Common Tapers in Seismology:

Hann (Hanning): Smooth, good general purpose (0 at edges)
Tukey (Tapered Cosine): Only tapers edges (α parameter controls taper width, e.g., 5-10%)
Cosine: Simple, symmetric taper
Multitaper: Advanced method for spectral estimation (covered in advanced courses)

The Trade-off:

Tapering reduces usable data at the edges
But it eliminates non-physical artifacts that would contaminate the entire analysis
In seismology: Better to lose edge data than to have artifacts contaminate everything

Remember: The artifacts you see WITHOUT tapering are NOT real—they’re mathematical artifacts from the FFT’s periodicity assumption. When in doubt, taper!

Summary: Key Concepts from Theory¶

Before moving to real data, let’s summarize what we’ve learned:

Concept	Time Domain	Frequency Domain
Pure sine	Single oscillation	Single peak at that frequency
Multiple frequencies	Complex waveform	Multiple peaks
Integration	Smooths signal, divides by $2\pi f$	Divides spectrum by $f$ (suppresses high freq)
Differentiation	Enhances rapid changes, multiplies by $2\pi f$	Multiplies spectrum by $f$ (enhances high freq)

Physical Meaning in Seismology:

Displacement = where the ground moved to
Velocity = how fast the ground moved
Acceleration = how rapidly the velocity changed (what you feel!)

2. Real Observations - Seismic Data Analysis¶

Now let’s apply everything we’ve learned to real earthquake recordings!

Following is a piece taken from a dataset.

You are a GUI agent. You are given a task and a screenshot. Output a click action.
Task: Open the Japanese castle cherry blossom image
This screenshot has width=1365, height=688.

2.1 Seismic Data Access with ObsPy¶

ObsPy is the standard Python framework for seismology. It provides:

Access to global seismic data archives (IRIS, SCEDC, etc.)
Data processing tools (filtering, integration, etc.)
Format conversions and instrument response removal

We’ll download data from a real earthquake and apply Fourier analysis.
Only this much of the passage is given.